If one person becomes an obstacle to the advancement of that cause, they should be sidelined. No person is indispensable, but the values, opinions and interests of the country, as embodied by its parties, endure. A party that ignores this is not doing its job. Our political parties, however, have been doing a poor job of remembering this in recent years. Far too many decisions are being made by narrowly focused groups with no real interest in the long-term health of the party.
Ironically, things have been both too elite (in terms of influential mega-donors) and too populist (following passionate minorities, rather than the more sober general public). This has been due, in large part, to a decadeslong and systematic weakening of the role of parties and party officials that previously had significant sway. Their influence could be abused, to be sure — prioritizing insiders over better-equipped insurgent candidates, for example. But the system did tend to filter out candidates who were too inexperienced or too unfit in other ways to serve, and it provided a filtering system against demagogues and cranks.
Put another way: It is not an accident that former KKK Grand Wizard David Duke reached the pinnacle of his political career in the state with what is arguably the weakest party structure in the nation. A former governor had created the system to avoid being held accountable by his own party.
A truly healthy political party would have long ago gently escorted Biden out the door with a nice gold watch. Ideally, he would have announced he was not seeking reelection after his party beat the spread in the 2022 midterm elections.

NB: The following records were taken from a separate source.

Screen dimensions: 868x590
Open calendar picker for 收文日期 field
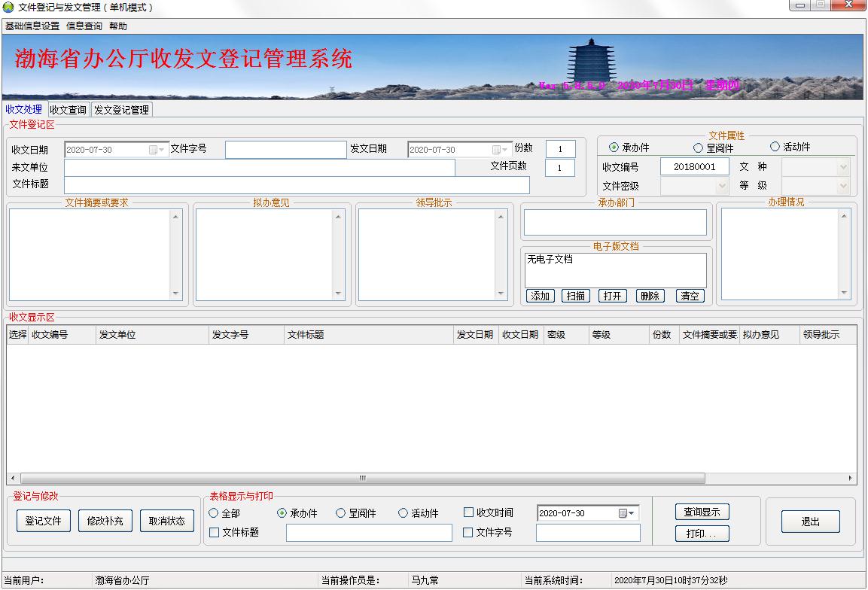click(157, 150)
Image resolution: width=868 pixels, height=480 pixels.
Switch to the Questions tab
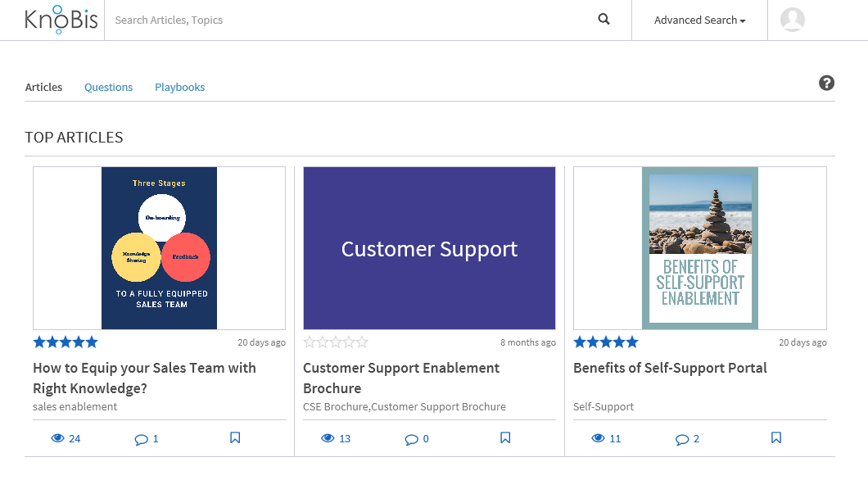(x=108, y=87)
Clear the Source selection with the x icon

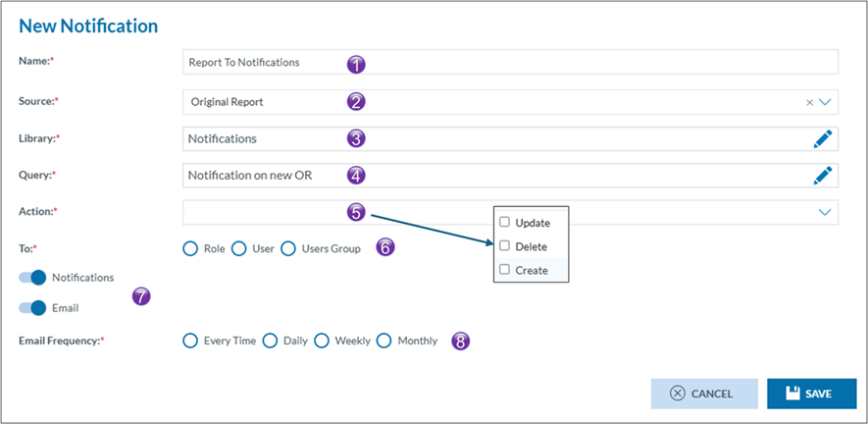point(809,102)
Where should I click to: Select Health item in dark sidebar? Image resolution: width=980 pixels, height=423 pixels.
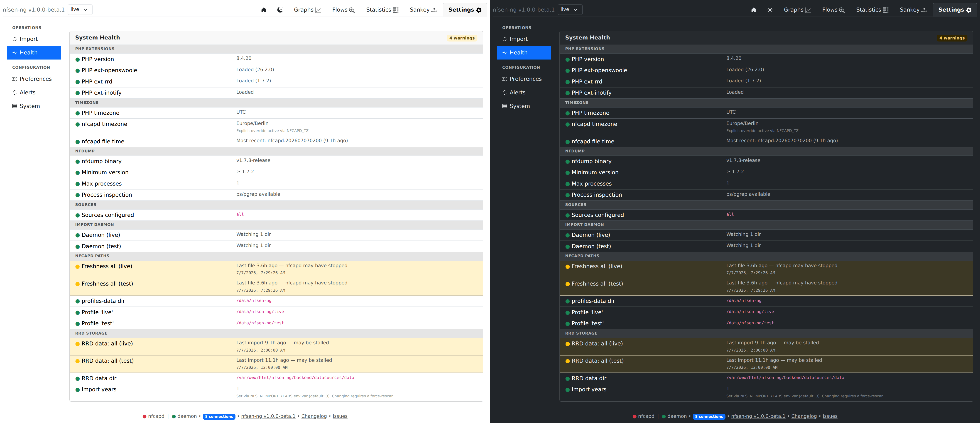click(524, 52)
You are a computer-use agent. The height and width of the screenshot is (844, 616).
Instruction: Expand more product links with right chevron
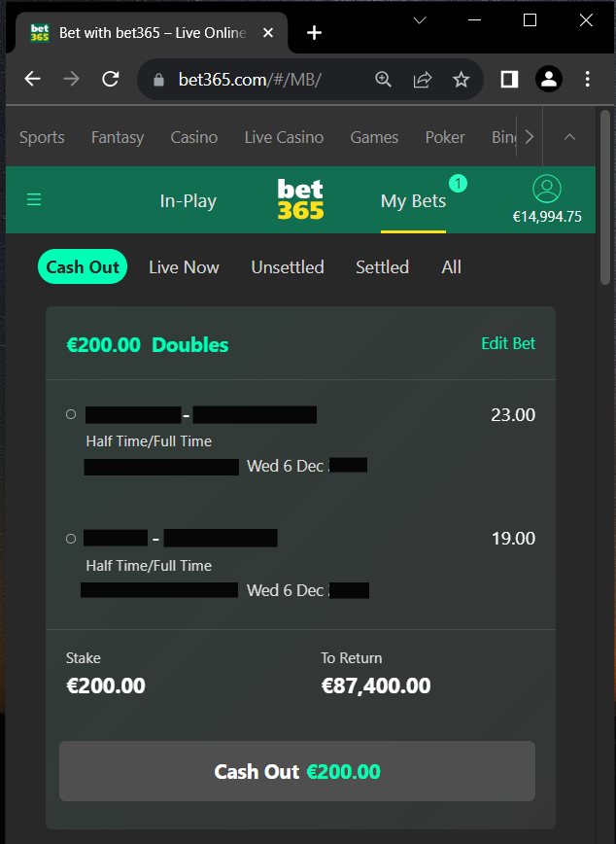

But late is better than never, and messy is preferable to the job not being done at all. And twice in two cycles — first by sidelining Warren and Sanders in favor of Biden, and then by sidelining Biden in favor of Harris — the Democrats seem to have put themselves in a better position to win.
This does not mean that Democrats will win, or that they deserve to. Harris has, at best, a mixed record in hotly contested races. She won her first race as California attorney general by less than 1% when her Democratic ticket-mates were winning by double-digits, and she flamed out before Iowa when she ran for president in 2020. Her approval ratings have usually been underwater. Harris will be saddled with much of the baggage of the Biden administration. There’s a lot of game left to play. But all available evidence showed that that Biden was a goner, and replacing Biden with Harris gives Democrats a better chance of winning.
America is at its best when its political parties act like parties, not like appendages to one person or small group of people. And in the long run, Americans are best served when our political parties put their best foot forward. Democrats, belatedly, after far too much gaslighting, have done that. It’s a small step forward. Now, let the real game begin.
Cliff Smith is a lawyer and a former congressional staffer. He lives in Washington, D.C., where he works on national security related issues. His views are his own.